Wie schon von verschiedenen "Investoren" beurteilt wurde, zahlt eure Beträge nicht an Bondora - es gibt andere wo es anständiger zugeht.
@No Bodora: Ich kannte die Platform gar nicht. KI hat mir dann erzählt, dass Bondora ein P2P-Kreditmarktplatz (seit 2008) ist. Es bestünden hohe Investitionsrisiken, einschließlich möglicher Totalverluste, da es sich um unbesicherte Verbraucherkredite handle. Bondora Go & Grow ist ein reines hochriskantes Anlageprodukt, kein garantiertes Tagesgeld. Estnische Finanzaufsicht, keine Einlagensicherung. Ich denke damit sind wir weit weg von allem, was hier bei kritische Anleger diskutiert wird. Da gibt es bessere Foren. Ich hoffe, dieses wertvolle, hochversteuerte und investierte Geld ist nur Spielgeld, das nicht weiterhin benötigt wird.
Die Büchse der Pandora.... Äh... Bondora. ;-)
Die P2P-Plattform kannte ich bisher auch nicht. Wäre für mich aktuell auch kein Investment da ich hier dann eher zu Aktien oder High Yield Bonds greifen würde.

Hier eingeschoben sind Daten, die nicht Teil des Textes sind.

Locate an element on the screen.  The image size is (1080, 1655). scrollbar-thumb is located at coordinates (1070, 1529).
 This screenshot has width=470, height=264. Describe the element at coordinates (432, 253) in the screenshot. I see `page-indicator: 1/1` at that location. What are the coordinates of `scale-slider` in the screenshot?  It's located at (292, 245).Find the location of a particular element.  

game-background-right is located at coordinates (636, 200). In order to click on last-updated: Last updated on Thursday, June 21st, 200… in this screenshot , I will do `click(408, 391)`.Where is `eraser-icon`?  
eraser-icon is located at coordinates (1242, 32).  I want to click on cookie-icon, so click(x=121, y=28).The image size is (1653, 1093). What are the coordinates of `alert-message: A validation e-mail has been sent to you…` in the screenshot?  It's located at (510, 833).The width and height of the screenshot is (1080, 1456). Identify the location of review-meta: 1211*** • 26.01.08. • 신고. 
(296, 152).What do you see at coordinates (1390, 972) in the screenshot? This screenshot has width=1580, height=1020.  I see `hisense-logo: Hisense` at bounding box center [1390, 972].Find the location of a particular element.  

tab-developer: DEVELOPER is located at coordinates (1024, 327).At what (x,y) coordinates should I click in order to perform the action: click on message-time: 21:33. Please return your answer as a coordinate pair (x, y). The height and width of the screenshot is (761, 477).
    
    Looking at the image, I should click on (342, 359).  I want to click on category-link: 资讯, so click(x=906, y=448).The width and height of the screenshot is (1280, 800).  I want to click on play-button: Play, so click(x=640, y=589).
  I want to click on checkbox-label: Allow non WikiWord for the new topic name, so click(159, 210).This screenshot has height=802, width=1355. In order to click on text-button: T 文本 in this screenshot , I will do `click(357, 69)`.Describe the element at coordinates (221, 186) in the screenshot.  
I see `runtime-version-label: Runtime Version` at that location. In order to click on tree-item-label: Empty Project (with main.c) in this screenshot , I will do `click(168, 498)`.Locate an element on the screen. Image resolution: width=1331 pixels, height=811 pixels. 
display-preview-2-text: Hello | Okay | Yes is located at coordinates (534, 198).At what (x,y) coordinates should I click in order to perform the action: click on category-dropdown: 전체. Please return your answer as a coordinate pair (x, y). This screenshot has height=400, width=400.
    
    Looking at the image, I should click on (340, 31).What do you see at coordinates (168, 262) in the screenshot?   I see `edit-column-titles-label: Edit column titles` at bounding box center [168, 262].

@No.Bondora Vielen Dank für die geschilderten Erfahrungen und Abläufe. Die Prüfung der Mittelherkunft (wahrscheinlich durch die SEB Bank) zeigt zumindest dass die Firma in diesem Punkt seriös arbeitet. Was für den einzelnen Investor als Schikane wirken mag hat im Hintergrund aufsichtsrechtliche Grundlagen. Die Frage wie das ganze ausgesteuert wird ( Zufallsprinzip, Beitragshöhe, Angaben im Verwendungszweck, beteiligte Banken, Neukundenstatus, Aufteilung der Einzahlungssummen oder eine Kombination der Punkt) haben wir hier bisher auch nicht gänzlich klären können. Die jeweilige Bank hat hier mehr Angst von möglichen Strafzahlungen als vor einem verärgerten Kunden. Wichtig ist bei einem Nachweis der Mittelherkunft vor allem die schlüssige Kette. Ein alter Kontoauszug von 100.000 Euro ist KEIN Nachweis woher jemand dieses Geld ursprünglich hat. Hier sind Nachweise zu Schenkungen, Immobilienverkäufen, Gehaltshöhe, Erbschaften, erhaltener Bonuszahlungen, Abfindungen oder Entwicklungen von Depots zielführend. Die entgangen Zinsen sind natürlich ärgerlich. Wird aber sicher irgendwo stehen dass eine Verzinsung erst ab Investition bei Bondora anfällt.